[YOUR OBJECTIVE]
Please print out every line of the material, unchanged.

_ _ _

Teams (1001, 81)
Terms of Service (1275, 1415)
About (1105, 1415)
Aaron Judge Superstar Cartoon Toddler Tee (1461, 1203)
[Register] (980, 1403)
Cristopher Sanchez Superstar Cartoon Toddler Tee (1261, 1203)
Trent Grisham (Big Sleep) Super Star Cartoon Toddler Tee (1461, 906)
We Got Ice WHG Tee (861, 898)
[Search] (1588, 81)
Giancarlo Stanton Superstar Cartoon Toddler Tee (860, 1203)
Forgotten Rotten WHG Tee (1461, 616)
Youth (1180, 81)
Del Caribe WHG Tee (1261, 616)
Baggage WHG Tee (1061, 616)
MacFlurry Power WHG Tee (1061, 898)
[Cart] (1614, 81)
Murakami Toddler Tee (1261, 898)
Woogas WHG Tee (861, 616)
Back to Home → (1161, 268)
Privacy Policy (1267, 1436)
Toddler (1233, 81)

_ _ _

[RESULT]
Teams (1001, 81)
Terms of Service (1275, 1415)
About (1105, 1415)
Aaron Judge Superstar Cartoon Toddler Tee (1461, 1203)
[Register] (980, 1403)
Cristopher Sanchez Superstar Cartoon Toddler Tee (1261, 1203)
Trent Grisham (Big Sleep) Super Star Cartoon Toddler Tee (1461, 906)
We Got Ice WHG Tee (861, 898)
[Search] (1588, 81)
Giancarlo Stanton Superstar Cartoon Toddler Tee (860, 1203)
Forgotten Rotten WHG Tee (1461, 616)
Youth (1180, 81)
Del Caribe WHG Tee (1261, 616)
Baggage WHG Tee (1061, 616)
MacFlurry Power WHG Tee (1061, 898)
[Cart] (1614, 81)
Murakami Toddler Tee (1261, 898)
Woogas WHG Tee (861, 616)
Back to Home → (1161, 268)
Privacy Policy (1267, 1436)
Toddler (1233, 81)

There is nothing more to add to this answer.